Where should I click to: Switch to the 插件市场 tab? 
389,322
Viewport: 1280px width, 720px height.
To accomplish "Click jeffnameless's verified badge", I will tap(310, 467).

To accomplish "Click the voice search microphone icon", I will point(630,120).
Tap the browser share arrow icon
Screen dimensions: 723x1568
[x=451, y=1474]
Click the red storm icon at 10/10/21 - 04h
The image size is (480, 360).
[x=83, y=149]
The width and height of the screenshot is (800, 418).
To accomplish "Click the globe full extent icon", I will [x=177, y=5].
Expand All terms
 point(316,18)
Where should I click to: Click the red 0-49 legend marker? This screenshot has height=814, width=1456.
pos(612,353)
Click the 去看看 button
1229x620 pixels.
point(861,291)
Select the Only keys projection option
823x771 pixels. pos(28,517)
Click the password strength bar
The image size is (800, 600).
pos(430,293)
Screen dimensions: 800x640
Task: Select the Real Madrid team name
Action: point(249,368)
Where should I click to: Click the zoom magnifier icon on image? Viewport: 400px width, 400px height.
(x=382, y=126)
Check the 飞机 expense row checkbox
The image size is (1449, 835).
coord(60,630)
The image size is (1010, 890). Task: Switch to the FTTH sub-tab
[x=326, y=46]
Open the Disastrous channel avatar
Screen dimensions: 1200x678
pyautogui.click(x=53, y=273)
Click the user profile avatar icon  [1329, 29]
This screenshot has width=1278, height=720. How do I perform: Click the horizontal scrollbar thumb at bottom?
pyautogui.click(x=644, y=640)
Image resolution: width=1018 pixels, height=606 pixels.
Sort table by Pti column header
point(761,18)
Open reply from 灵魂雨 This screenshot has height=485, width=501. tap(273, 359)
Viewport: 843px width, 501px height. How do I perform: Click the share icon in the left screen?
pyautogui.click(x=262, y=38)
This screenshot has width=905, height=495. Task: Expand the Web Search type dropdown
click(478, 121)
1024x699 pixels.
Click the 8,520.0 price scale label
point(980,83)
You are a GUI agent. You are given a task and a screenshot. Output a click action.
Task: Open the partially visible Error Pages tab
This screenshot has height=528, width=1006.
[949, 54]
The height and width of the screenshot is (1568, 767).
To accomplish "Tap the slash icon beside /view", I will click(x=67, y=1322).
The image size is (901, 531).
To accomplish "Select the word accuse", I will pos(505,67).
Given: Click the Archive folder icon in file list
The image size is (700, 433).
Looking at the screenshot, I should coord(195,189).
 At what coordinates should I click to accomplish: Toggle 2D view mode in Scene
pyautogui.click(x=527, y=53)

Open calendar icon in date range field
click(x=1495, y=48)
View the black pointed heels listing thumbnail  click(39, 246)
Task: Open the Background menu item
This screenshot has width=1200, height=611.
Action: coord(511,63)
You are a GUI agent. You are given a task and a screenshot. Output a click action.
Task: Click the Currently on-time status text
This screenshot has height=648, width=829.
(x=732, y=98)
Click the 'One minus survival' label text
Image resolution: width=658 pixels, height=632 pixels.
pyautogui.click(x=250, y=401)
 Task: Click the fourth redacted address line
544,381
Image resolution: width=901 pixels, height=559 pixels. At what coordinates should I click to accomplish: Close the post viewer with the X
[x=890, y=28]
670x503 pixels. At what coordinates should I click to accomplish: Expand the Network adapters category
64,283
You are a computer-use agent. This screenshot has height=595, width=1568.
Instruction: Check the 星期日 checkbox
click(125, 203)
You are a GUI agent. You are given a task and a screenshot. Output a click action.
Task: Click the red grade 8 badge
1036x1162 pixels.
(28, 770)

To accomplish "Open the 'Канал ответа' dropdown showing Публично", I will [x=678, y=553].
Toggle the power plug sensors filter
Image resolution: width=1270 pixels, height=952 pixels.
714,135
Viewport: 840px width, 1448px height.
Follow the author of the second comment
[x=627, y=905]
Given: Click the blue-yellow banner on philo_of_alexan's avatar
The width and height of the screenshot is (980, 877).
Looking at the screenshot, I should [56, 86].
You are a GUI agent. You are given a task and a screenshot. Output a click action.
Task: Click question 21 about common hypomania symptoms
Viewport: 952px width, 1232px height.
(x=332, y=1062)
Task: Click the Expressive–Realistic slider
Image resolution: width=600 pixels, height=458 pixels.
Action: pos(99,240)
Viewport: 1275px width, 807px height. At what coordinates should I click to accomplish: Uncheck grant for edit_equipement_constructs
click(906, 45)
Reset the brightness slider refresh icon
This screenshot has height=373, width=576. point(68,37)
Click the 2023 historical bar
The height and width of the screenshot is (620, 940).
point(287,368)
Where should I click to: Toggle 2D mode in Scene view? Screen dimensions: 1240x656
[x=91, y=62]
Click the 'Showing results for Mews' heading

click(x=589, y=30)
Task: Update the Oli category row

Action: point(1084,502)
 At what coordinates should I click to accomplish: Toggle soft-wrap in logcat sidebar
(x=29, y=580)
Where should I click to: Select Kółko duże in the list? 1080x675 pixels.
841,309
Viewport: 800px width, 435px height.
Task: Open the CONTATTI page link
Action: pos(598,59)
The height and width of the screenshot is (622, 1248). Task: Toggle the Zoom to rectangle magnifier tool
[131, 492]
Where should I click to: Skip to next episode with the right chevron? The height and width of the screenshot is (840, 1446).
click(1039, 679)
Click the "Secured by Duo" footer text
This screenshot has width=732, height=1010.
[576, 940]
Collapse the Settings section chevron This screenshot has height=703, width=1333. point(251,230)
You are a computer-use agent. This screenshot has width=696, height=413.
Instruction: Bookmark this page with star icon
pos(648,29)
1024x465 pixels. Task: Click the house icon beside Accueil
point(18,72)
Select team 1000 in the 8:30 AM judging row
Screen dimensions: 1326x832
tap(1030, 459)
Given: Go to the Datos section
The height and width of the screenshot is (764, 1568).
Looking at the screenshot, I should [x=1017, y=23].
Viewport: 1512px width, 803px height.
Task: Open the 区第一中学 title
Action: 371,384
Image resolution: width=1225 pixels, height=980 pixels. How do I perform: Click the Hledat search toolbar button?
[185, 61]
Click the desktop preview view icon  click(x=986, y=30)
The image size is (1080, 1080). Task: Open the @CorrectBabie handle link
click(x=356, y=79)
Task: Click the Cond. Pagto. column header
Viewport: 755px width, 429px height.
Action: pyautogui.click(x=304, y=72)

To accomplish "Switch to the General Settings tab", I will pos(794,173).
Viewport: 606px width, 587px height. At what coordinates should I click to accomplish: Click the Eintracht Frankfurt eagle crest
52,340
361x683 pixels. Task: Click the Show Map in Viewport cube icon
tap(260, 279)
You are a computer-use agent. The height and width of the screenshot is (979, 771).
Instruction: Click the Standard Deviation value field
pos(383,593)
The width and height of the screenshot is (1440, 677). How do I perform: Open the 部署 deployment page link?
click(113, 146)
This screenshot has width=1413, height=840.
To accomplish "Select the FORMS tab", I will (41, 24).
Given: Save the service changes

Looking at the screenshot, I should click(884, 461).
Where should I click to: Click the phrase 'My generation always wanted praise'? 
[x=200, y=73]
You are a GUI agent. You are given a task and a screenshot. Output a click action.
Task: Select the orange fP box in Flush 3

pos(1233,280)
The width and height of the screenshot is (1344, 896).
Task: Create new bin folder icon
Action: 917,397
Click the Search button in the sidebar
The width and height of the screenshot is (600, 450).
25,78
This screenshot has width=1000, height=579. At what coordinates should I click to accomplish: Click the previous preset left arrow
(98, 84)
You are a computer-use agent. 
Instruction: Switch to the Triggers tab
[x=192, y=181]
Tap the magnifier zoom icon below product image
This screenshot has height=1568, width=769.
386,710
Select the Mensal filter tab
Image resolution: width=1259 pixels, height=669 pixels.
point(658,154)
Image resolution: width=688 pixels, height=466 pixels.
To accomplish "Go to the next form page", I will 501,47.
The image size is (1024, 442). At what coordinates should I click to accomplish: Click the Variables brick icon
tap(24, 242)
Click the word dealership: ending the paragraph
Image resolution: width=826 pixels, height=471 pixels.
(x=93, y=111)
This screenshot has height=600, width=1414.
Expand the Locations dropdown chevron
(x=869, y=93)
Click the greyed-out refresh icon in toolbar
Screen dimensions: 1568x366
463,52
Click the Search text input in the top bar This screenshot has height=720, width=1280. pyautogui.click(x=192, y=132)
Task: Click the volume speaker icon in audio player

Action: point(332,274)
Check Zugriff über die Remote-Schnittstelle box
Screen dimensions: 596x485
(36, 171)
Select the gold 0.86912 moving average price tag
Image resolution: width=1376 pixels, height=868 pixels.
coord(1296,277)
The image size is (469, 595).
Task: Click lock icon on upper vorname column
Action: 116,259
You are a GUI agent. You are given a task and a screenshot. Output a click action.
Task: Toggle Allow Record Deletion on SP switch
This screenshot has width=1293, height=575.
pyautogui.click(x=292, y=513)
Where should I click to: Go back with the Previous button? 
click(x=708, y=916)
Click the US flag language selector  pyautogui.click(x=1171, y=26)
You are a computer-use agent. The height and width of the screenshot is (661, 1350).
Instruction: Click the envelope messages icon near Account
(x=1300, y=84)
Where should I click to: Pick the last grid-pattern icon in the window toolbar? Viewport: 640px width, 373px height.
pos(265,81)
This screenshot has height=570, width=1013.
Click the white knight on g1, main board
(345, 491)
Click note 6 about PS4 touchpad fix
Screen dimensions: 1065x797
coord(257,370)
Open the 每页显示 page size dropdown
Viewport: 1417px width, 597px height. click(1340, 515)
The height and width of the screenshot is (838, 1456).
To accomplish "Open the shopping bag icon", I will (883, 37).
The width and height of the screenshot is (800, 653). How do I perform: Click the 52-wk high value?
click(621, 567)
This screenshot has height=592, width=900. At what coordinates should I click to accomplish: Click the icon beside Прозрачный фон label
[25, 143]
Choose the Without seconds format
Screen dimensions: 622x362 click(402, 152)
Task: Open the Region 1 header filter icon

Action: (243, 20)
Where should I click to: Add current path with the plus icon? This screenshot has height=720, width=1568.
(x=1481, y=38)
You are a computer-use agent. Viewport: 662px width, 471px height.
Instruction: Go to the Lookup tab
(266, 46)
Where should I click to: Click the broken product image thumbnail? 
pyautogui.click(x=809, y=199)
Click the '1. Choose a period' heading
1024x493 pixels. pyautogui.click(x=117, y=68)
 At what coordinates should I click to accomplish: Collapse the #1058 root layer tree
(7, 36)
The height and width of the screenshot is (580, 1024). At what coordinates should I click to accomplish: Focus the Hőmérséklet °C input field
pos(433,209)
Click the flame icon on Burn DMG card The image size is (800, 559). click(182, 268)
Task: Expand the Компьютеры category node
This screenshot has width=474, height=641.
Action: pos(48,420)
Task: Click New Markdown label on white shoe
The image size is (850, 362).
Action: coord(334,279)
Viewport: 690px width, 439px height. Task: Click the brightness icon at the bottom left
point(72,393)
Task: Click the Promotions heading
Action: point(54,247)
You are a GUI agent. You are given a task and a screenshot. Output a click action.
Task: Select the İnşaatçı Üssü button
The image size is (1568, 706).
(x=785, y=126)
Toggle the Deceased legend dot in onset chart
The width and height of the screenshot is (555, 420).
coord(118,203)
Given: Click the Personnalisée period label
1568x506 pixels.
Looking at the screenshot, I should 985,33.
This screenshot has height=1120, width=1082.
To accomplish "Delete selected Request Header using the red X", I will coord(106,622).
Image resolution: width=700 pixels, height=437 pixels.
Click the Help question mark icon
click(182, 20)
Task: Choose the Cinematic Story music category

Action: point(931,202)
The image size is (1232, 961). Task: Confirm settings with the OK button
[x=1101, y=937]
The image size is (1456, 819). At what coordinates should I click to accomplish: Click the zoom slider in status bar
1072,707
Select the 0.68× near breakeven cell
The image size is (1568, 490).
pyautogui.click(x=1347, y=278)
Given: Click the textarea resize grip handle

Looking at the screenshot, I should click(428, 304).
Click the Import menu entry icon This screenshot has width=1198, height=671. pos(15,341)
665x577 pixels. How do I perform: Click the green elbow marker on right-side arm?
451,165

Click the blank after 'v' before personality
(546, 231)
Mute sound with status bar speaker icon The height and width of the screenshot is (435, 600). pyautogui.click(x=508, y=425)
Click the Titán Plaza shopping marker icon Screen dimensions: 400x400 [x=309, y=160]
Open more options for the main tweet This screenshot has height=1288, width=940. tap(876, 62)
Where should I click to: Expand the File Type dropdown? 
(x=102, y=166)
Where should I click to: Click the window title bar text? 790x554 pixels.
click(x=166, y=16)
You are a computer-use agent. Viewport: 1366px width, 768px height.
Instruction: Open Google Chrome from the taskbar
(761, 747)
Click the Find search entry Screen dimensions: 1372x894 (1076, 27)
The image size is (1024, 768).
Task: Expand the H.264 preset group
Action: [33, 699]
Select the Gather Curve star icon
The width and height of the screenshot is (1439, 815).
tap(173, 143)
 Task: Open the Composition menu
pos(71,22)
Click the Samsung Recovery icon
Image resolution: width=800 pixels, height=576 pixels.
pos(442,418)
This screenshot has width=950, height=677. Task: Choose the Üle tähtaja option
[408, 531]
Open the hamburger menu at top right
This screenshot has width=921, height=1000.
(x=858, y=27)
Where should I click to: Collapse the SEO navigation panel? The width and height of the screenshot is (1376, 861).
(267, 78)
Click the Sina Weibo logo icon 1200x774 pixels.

*****

ACTIVITY. Wherever the line holding "Open the Disastrous channel avatar" falls in the entries above, copy exactly from it through the line holding "Image resolution: width=1018", inclusive, and add nothing.

SOLUTION TO THE PROBLEM.
Open the Disastrous channel avatar
Screen dimensions: 1200x678
pyautogui.click(x=53, y=273)
Click the user profile avatar icon  [1329, 29]
This screenshot has width=1278, height=720. How do I perform: Click the horizontal scrollbar thumb at bottom?
pyautogui.click(x=644, y=640)
Image resolution: width=1018 pixels, height=606 pixels.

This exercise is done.